Greenpeace kommt zu dem Schluss, dass die Gefahr eines Austritts an CO2
durch mangelnde Überwachung der Endlagerstätten oder ungeeignete
Lagermöglichkeiten, eine ernstzunehmende Gefahr für die Bevölkerung
darstelle.
In einer Evaluation des Weltklimarats von 2018 stellt das Umweltbundesamt
fest, dass für Bioenergiegewinnung und CO2-Speicherung eine Fläche, die
17-mal so groß wie Deutschland ist, benötigt würde. Zu den Kosten und der
Unplanbarkeit der Umsetzung tritt also der Konflikt um Flächennutzung für
die Nahrungsmittelproduktion hinzu.
Wer will sich gerne mit der Frage konfrontiert sehen, ob in Zukunft weniger
Nahrungsmittel produziert werden können, damit man die CO2-Altlasten der
2020er Jahre loswird? Wollen wir weitermachen wie bisher und dann in nicht
allzu ferner Zukunft extreme Einschränkungen in Kauf nehmen?
## Kein Grund zur Entwarnung
Bei all den Verbotspolemiken, die nicht nur die Grünen über sich ergehen
lassen mussten, bleibt die realistische Einsicht, dass wir entweder jetzt
einen Teil unserer individuellen Konsum- und Lebensrealität ändern müssen
oder eben in ein paar Jahren drastische autoritative staatliche Maßnahmen
auf uns zukommen, wie jüngst auch das Verfassungsgericht herausstellte.

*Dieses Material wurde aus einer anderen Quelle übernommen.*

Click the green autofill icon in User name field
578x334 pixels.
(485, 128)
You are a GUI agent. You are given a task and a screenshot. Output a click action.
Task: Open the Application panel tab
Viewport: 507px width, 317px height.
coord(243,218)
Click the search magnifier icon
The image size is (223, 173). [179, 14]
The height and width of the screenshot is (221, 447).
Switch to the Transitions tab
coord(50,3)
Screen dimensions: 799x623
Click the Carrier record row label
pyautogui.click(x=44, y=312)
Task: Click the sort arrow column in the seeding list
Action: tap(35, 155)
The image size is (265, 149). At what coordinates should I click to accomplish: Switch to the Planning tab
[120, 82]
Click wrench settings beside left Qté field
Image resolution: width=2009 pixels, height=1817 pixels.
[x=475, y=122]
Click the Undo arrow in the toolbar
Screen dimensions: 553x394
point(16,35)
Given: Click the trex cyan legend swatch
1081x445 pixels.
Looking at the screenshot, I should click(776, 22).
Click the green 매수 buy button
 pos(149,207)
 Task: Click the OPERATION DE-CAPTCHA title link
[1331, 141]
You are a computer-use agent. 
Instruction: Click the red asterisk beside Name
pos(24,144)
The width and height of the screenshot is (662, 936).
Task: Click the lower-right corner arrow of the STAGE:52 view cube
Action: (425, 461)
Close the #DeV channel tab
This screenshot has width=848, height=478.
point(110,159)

Viele der beteiligten Forscher:innen weisen auf ein Dilemma hin:
Einerseits müssen Geoengineering-Technologien frühzeitig erforscht werden,
um als Notfallmaßnahmen zukünftig einsatzbereit zu sein. Auf der anderen
Seite wird gewarnt, dass bereits die vage Möglichkeit einer technologischen
Lösung die globalen Anstrengungen der CO2-Reduzierung erheblich bremsen
könnte. Dass diese Befürchtung nicht unrealistisch ist, zeigt der Blick auf
die FDP.
Ein „Weiter so“ in der Klimapolitik sollte aus unserer Sicht dennoch in
jedem Fall vermieden werden. Denn so hart und unangenehm es auch klingen
mag, es wird keine einfache technologische Wunderheilung der Klimakrise
geben. Und doch arbeitet die Zeit für Geoengineering. Mit jedem Jahr, in
dem der globale Ausstoß an Treibhausgasen nicht massiv verringert wird,
wird es notwendiger, in der Zukunft negative Emissionen zu generieren. Es
läge nicht zuletzt an den Grünen, schlaue Gegenentwürfe zu präsentieren.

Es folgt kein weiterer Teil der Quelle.